Ulrich Zawatka-Gerlach

Nach einer aufgeregten Parlamentsdebatte um den Bruch der Großen Koalition und die geplante Abwahl des Regierenden Bürgermeisters Eberhard Diepgen (CDU) sprachen sich SPD, Grüne und PDS in Resolution für die vorzeitige Beendigung der Wahlperiode und Neuwahlen am 23. September aus. Die CDU stimmte dagegen. Nach der Plenarsitzung unterschrieben Sozialdemokraten und Grüne den Koalitionsvertrag für die Übergangsregierung.

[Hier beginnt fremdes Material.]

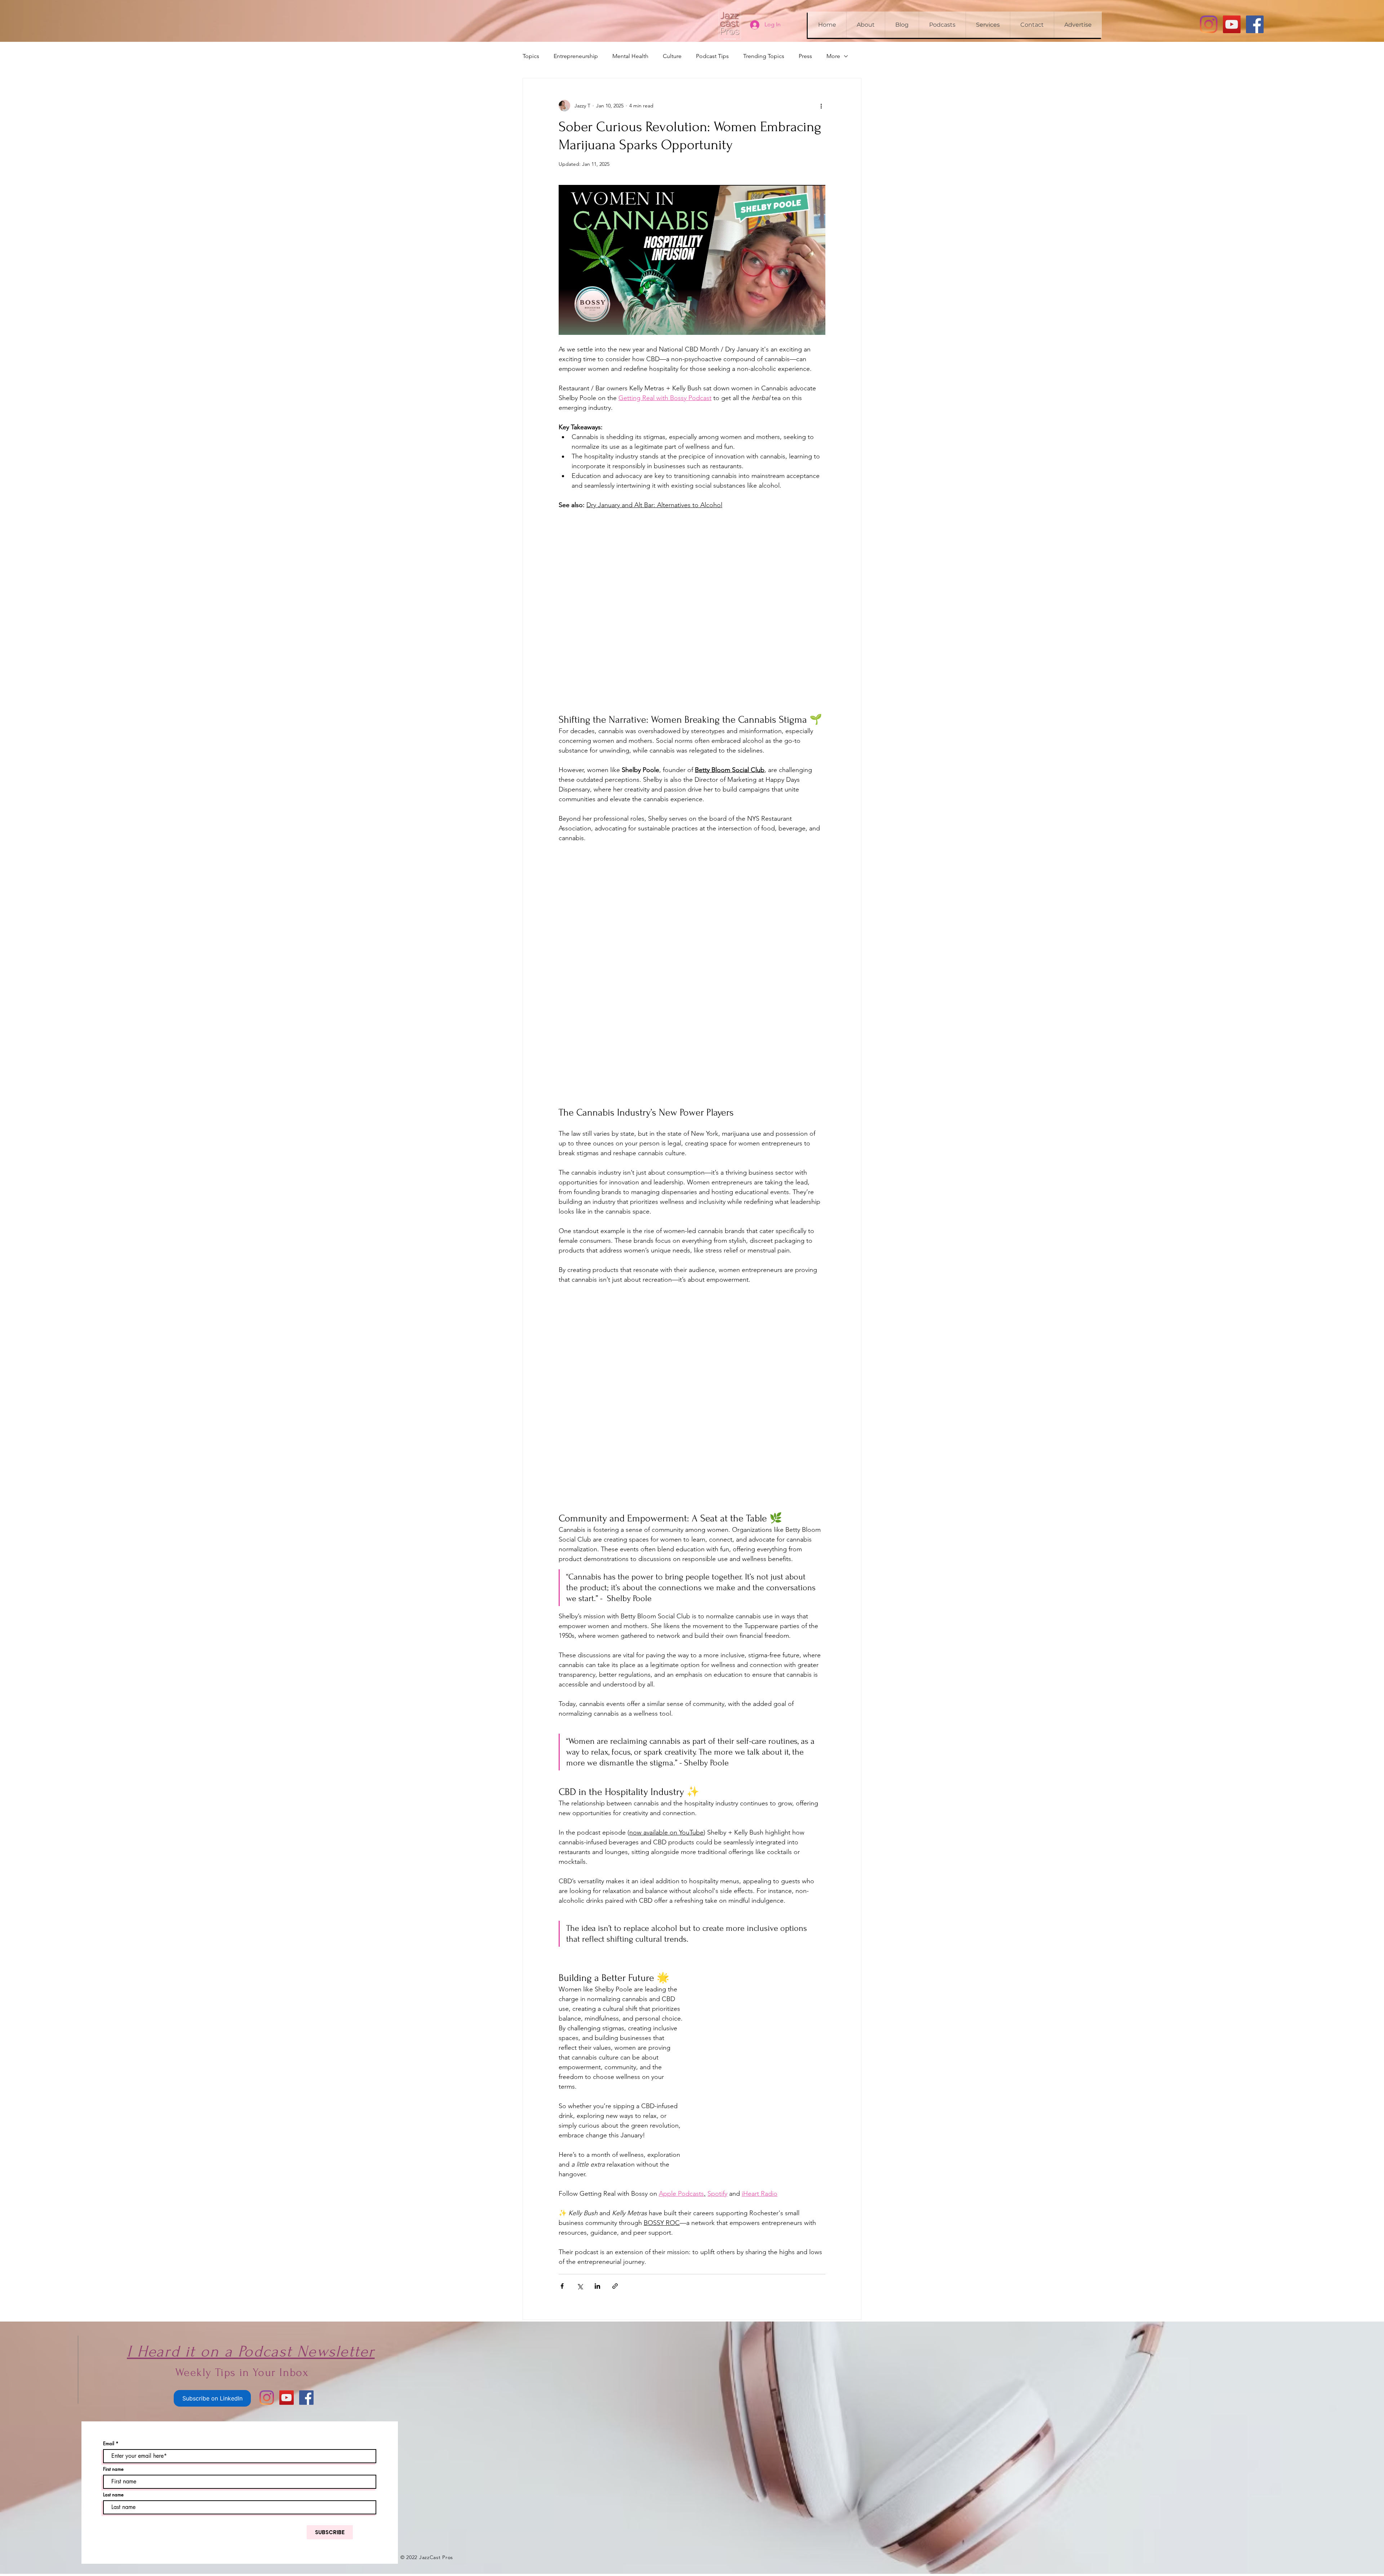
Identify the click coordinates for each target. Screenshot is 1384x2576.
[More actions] (821, 105)
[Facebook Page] (1255, 24)
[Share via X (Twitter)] (579, 2118)
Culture (672, 56)
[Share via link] (615, 2118)
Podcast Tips (712, 56)
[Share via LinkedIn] (597, 2118)
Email (108, 2275)
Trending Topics (763, 56)
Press (805, 56)
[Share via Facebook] (562, 2118)
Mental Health (630, 56)
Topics (531, 56)
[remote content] (692, 556)
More (833, 56)
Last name (113, 2326)
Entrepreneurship (576, 56)
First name (113, 2301)
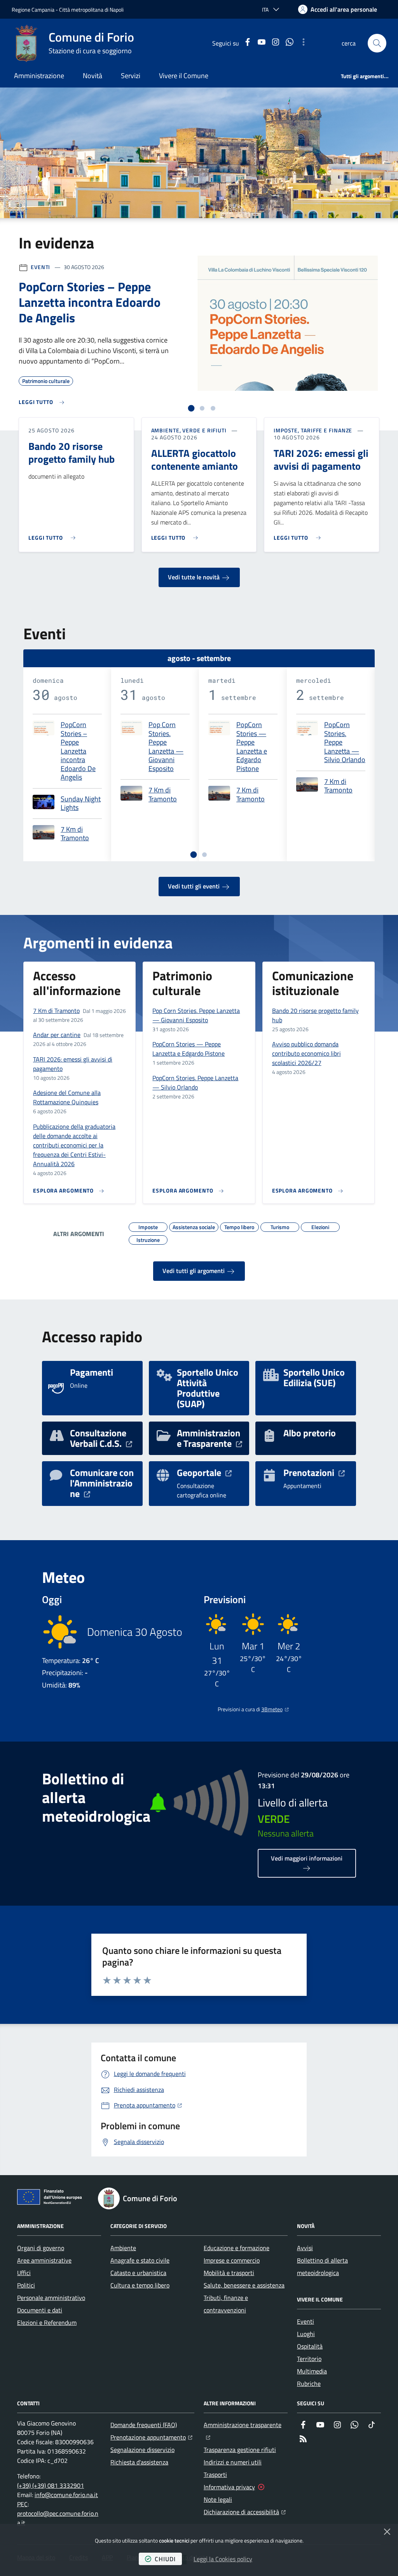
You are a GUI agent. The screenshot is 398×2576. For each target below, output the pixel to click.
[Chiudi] (387, 2531)
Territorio (309, 2358)
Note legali (218, 2499)
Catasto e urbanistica (138, 2272)
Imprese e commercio (232, 2260)
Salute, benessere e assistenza (244, 2285)
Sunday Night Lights (81, 803)
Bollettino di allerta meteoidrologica (322, 2266)
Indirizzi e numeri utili (233, 2462)
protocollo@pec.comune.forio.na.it (57, 2518)
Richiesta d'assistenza (139, 2462)
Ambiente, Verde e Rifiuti (189, 430)
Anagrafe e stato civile (139, 2260)
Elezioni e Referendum (47, 2322)
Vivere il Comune (183, 75)
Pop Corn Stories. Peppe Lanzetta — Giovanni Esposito (165, 747)
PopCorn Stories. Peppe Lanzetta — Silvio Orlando (344, 742)
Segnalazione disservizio (142, 2449)
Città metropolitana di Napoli (91, 9)
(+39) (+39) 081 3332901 (50, 2485)
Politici (26, 2285)
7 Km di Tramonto (75, 834)
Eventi (40, 267)
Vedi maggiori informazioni (306, 1858)
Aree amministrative (44, 2260)
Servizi (130, 75)
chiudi (165, 2559)
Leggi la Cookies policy (223, 2559)
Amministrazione (39, 75)
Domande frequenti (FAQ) (143, 2424)
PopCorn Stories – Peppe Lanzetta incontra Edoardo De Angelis (78, 751)
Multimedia (312, 2371)
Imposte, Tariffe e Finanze (313, 430)
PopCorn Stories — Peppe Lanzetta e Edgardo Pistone (251, 747)
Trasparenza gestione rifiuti (240, 2449)
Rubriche (309, 2383)
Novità (92, 75)
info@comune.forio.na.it (66, 2494)
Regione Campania (33, 9)
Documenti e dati (39, 2310)
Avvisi (305, 2247)
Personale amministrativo (51, 2297)
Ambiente (123, 2247)
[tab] (191, 408)
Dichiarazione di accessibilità (245, 2512)
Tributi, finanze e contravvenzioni (226, 2304)
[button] (377, 43)
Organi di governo (40, 2247)
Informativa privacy (229, 2487)
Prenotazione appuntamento (151, 2437)
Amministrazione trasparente (246, 2424)
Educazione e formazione (236, 2247)
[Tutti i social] (304, 43)
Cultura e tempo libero (139, 2285)
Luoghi (306, 2333)
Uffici (24, 2272)
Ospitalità (310, 2346)
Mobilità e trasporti (229, 2272)
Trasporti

Vorzeitige Parlamentswahlen seien "der einzige Weg, das Vertrauen der Menschen in die Politik zurückzugewinnen", steht in der Resolution. Die Bürger hätten einen Anspruch darauf, darüber zu entscheiden, wem sie einen Neuanfang zutrauten. Dann forderte das Parlament die Aufsichtsratsmitglieder des Landes Berlin in der Bankgesellschaft, der Landesbank und der Berlin Hyp einstimmig auf, deren Vorstandsmitgliedern vorläufig keine Entlastung zu erteilen. Zusätzlich müsse dafür Sorge getragen werden, dass "umfassend die Frage der persönlichen Haftung von Vorstandsmitgliedern gegenüber den Banken geprüft wird".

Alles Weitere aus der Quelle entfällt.